Ethics in business is a game, not unlike poker, argues Albert Carr in a 1968 paper entitled “Is Business Bluffing Ethical?”. Throughout his paper he argues that there is an ethical divide between personal ethics and business ethics, and that what may be unacceptable in personal matters, is not only acceptable in business matters, but expected. About 15 years later,┬áNorman Chase Gillespie published a counterpoint to Carr’s paper entitled “The Business of Ethics”. Gillespie’s position is that there should not be as much license for business matters as Carr proposes, however, he stops far short of arguing for an absolute.

Context drives the turning points in each argument from Carr and Gillespie. One main difference between their arguments is found in the assertion by Gillespie that morals represent an absolute that applies in all contexts, while implying that Carr throws morals out when promoting business ethics as a game. Carr does discuss morals, but not in their impact on business, instead taking the position that in the business context, the dominant guiding principle is law, not morals. What is right in business is determined not by morals or conscience, but by what is lawful. Carr does cede that  in circumstances where non-legislative stakeholders, such as clients, take a deep interest in a matter, that can also sway the business outcome. In this case, the choice is not made based on any right or wrong, but instead based on what is prudent and economically sound.

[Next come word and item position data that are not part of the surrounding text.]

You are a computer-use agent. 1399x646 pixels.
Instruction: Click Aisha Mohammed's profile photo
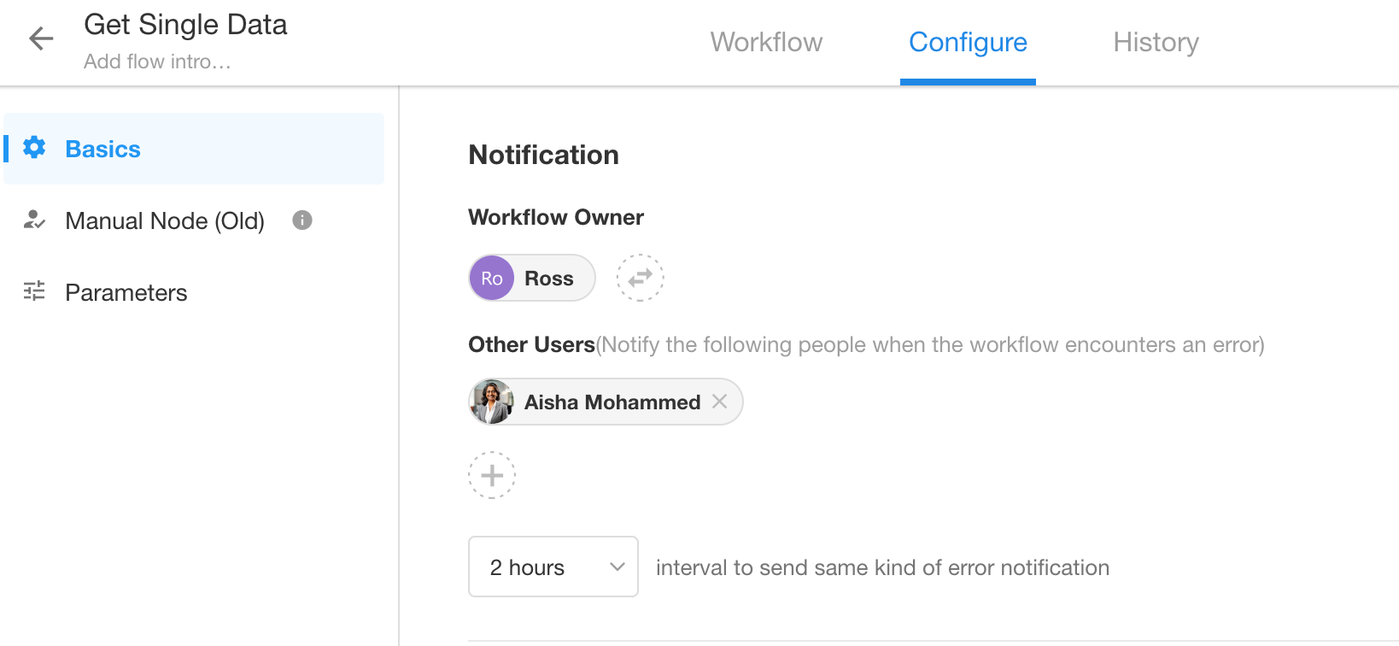pyautogui.click(x=492, y=402)
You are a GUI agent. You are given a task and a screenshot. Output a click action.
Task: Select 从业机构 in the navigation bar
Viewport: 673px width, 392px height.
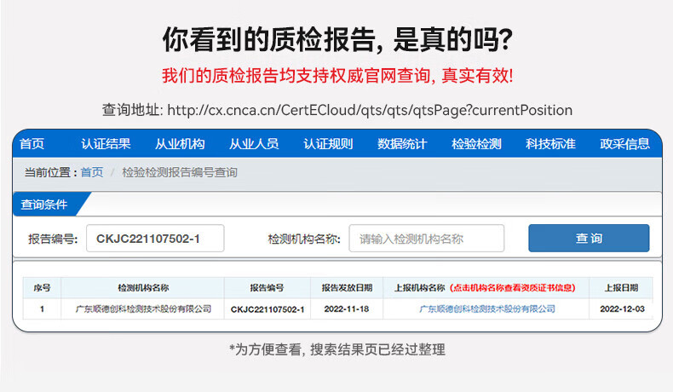[x=180, y=144]
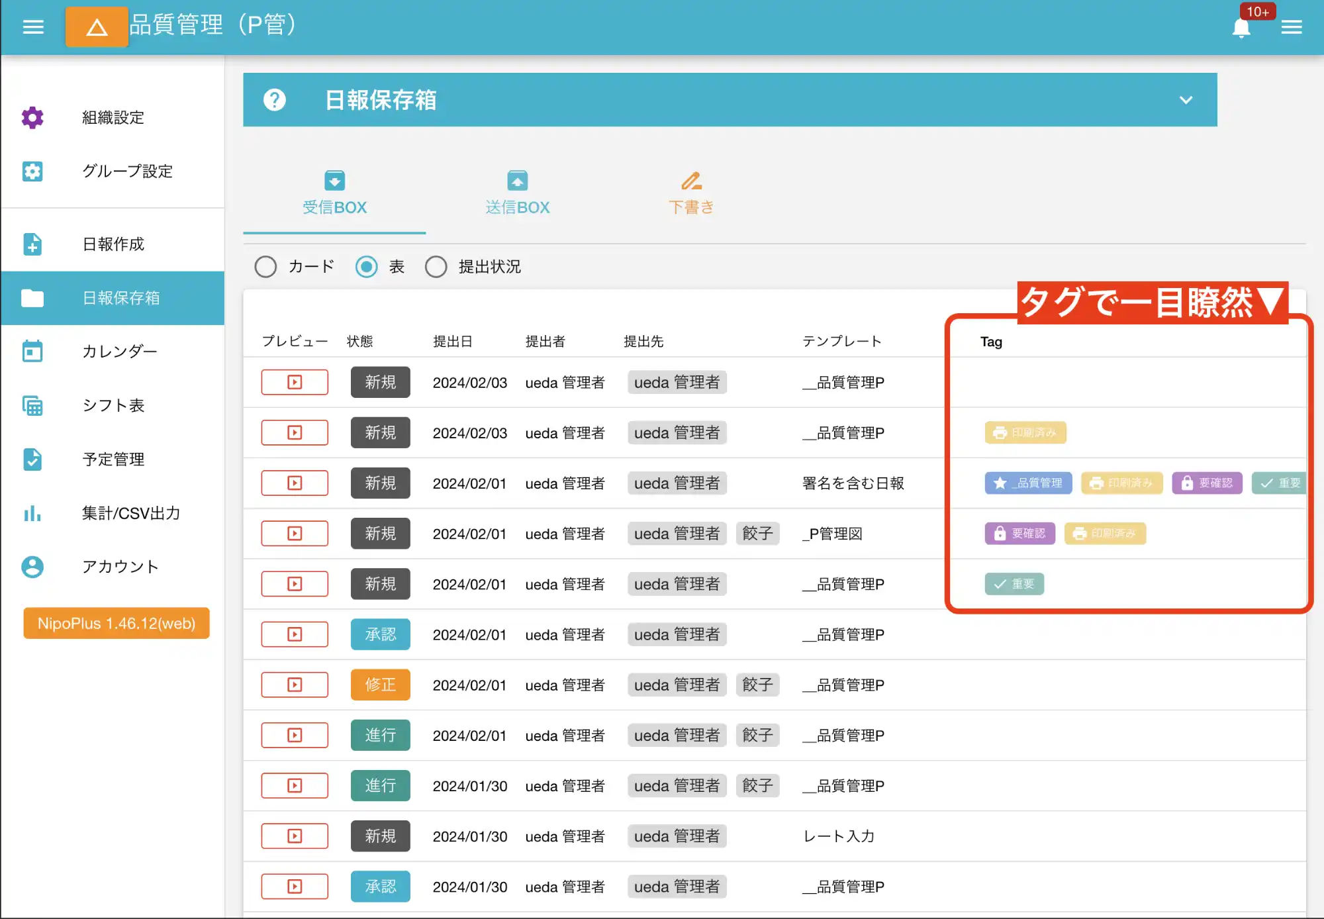The image size is (1324, 919).
Task: Open the top-right hamburger menu
Action: (x=1291, y=27)
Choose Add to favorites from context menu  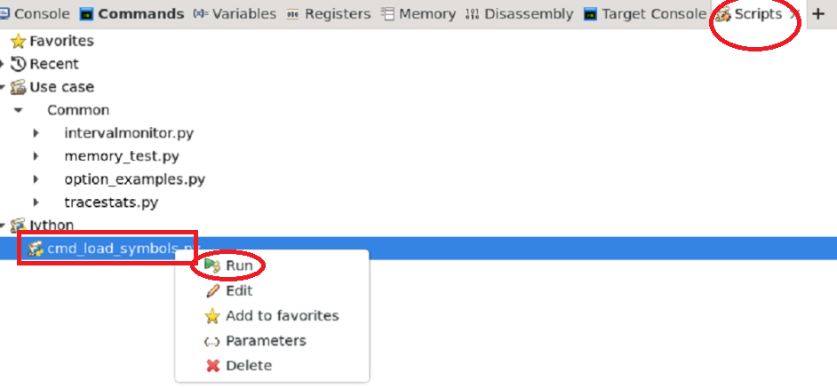282,316
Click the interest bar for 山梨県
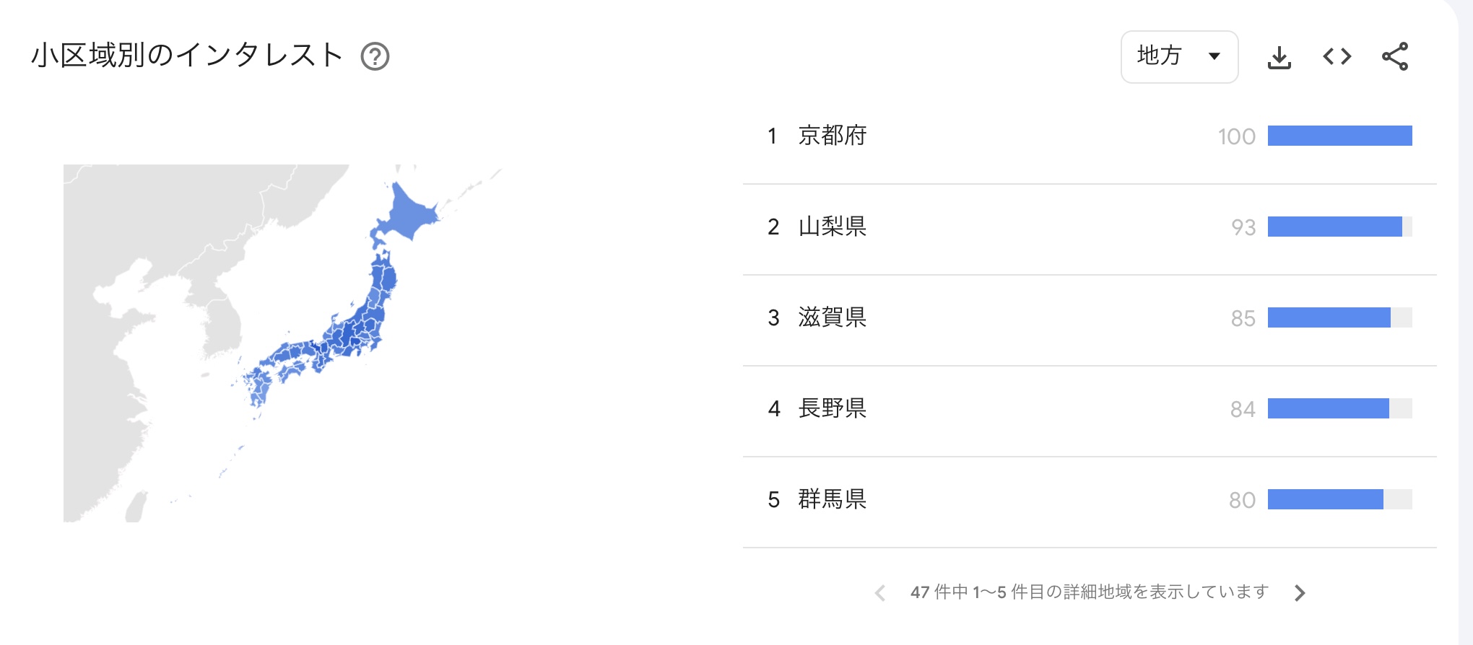 1334,227

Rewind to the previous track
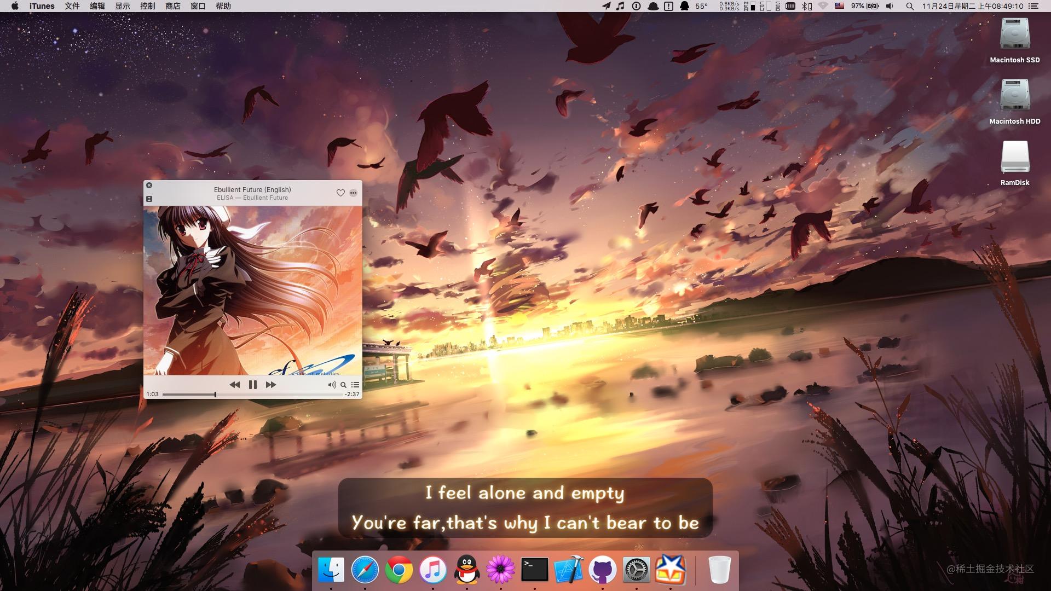tap(234, 384)
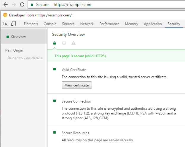The image size is (185, 147).
Task: Click the green padlock in address bar
Action: click(32, 5)
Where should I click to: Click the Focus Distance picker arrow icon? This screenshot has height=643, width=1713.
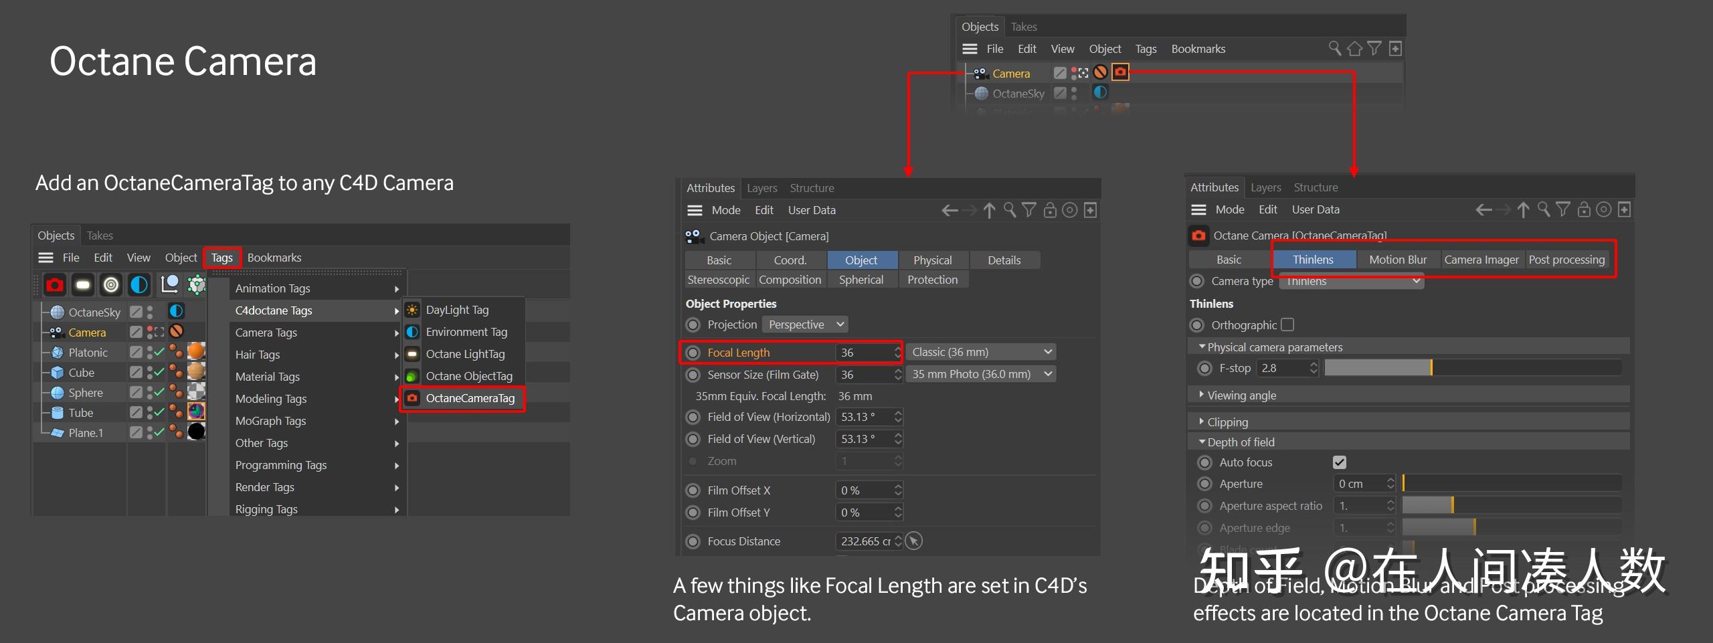point(914,541)
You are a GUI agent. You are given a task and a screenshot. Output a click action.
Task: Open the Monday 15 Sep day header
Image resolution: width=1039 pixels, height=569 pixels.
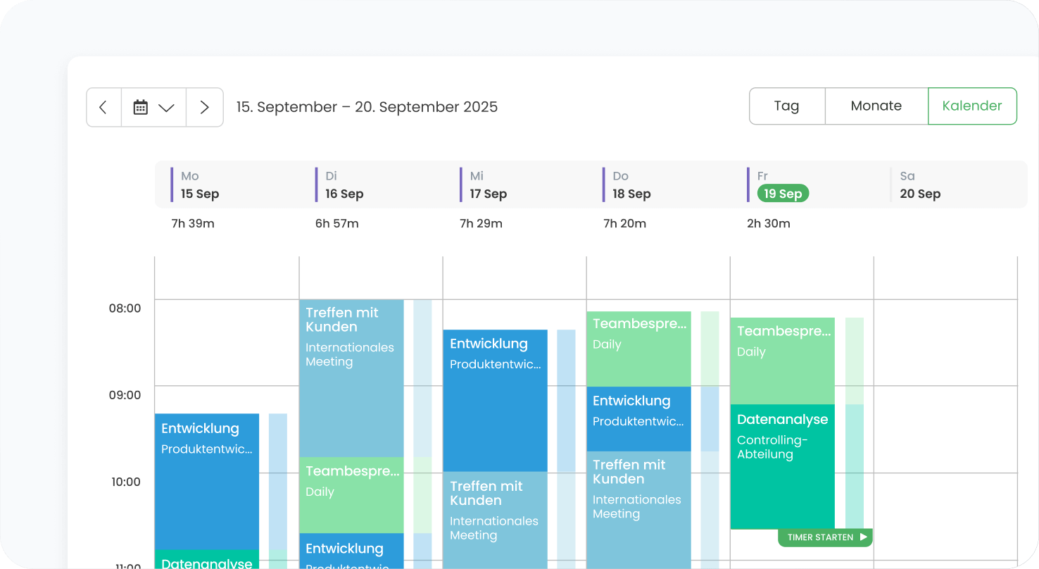point(200,185)
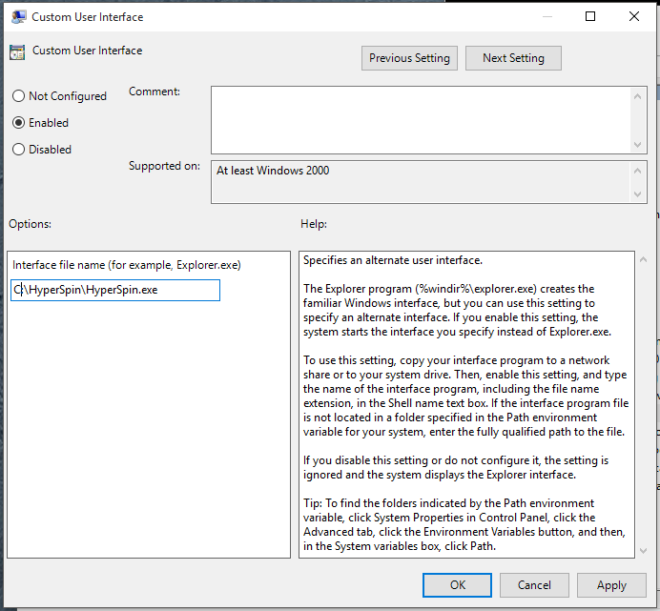Close the Custom User Interface window
The image size is (660, 611).
pyautogui.click(x=634, y=16)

Relativism enters into Gillespie’s arguments as he introduces the concept of a “moral rule”. When he originally published his paper in 1983, society may have had a narrower view of what moral rules applied to groups of people, so that some of the relativism observed in Gellespie’s arguments may be a reflection of contemporary society and culture. For example, he argues that lying to save a life is acceptable. He also argues that putting the driver of another car at risk is better than threatening oncoming traffic or sacrificing one’s self to preserve the safety of others. These examples are far from absolute and he provides no justification as to why his moral conclusions ought to be shared by others, which weakens his arguments.

Dilemma is common between both papers and provides the desired thrust for their arguments. Each choose several scenarios in which someone must choose between two or more undesirable outcomes. In this moment of pressure a natural window opens, showing a man’s true character. Ultimately, both authors are making arguments and judgments about men’s character. The difficulty about dilemma is that it requires so much background and may have many subtexts. As ethics is the moral consideration of behavior, and there has been no effort by either author to establish a compelling moral agreement beforehand, it’s difficult to adequately judge whether or not the character’s they present appropriately addressed the dilemma presented to them.

While not addressed directly, each paper touches on the potential conflicts between public good and personal conscience. From a business perspective there are different cultural ideas about who represent stakeholders. Does a business have an obligation beyond it’s shareholders? Does that ethical obligation extend to the community, or the state or the country or even beyond? The scope of the perceived ethical obligation will inform the morals that should factor into any decision. It then remains to find a balance in the circumstances when there is a gap between the perceived public good and personal conscience.